There are a few steps that require you to type Y to proceed with installation. So run one cell at a time and monitor until training begins.

  1. Open New Workbook in Colab

  2. Change Runtime to GPU

  3. Create the following cells, then once ALL are created, run them one at a time.

%env PYTHONPATH = # /env/python
# Download and install and update miniconda (you will need to hit y to proceed) #
!wget https://repo.anaconda.com/miniconda/Miniconda3-py39_23.3.1-0-Linux-x86_64.sh
!chmod +x Miniconda3-py39_23.3.1-0-Linux-x86_64.sh
!./Miniconda3-py39_23.3.1-0-Linux-x86_64.sh -b -f -p /usr/local
!conda update -q conda
import sys
sys.path.append('/usr/local/lib/python3.9/site-packages')
# create conda environment (you will need to hit y to proceed) #
!conda create -n myenv python=3.9
# Download and unzip your data files organised appropriately #
!wget https://storage.googleapis.com/download.tensorflow.org/data/android_figurine.zip
!unzip -q android_figurine.zip
# Upload your own train.py (to /content/) or the one we created above or download this existing one
!wget https://raw.githubusercontent.com/wwfish/tflite-model-maker/main/train.py
# Install dependencies in the new environment. You need to force activate conda every time
%%shell
eval "$(conda shell.bash hook)"
conda activate myenv
pip install -q tflite-model-maker
pip3 install -q pycocotools
pip install -q ipykernel
pip install -q numpy==1.23.4
# Run your training and evaluation script as an external python script
%%shell
eval "$(conda shell.bash hook)"
conda activate myenv
python /content/train.py

There are lots of moving parts going on here and Google Colab keeps returning back to their default environment, thats why you have to keep activating your conda environment over and over, hence why it’s all a bit sketchy. But as of tonight this was working for me.

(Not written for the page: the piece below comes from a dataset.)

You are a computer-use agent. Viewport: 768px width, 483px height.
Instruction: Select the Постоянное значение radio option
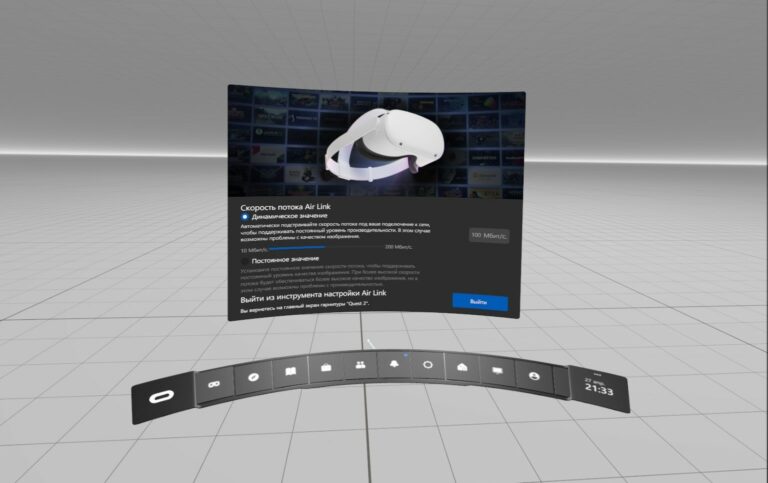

Tflite file will be created in /content/ directory of Colab.

Have updated train.py code to print the COCO metrics for eval_result and tflite_eval_result

This all comes courtesy of tomkuzma over on Github.

Happy for people to add any updates/changes/better things to this.

3 Likes

Put the Colab workbook and the train.py file in a Git for people who want to make things a bit easier.

Tflite-Model-Maker-Workaround Git.

2 Likes

Thank you so much @wwfisher for this workaround!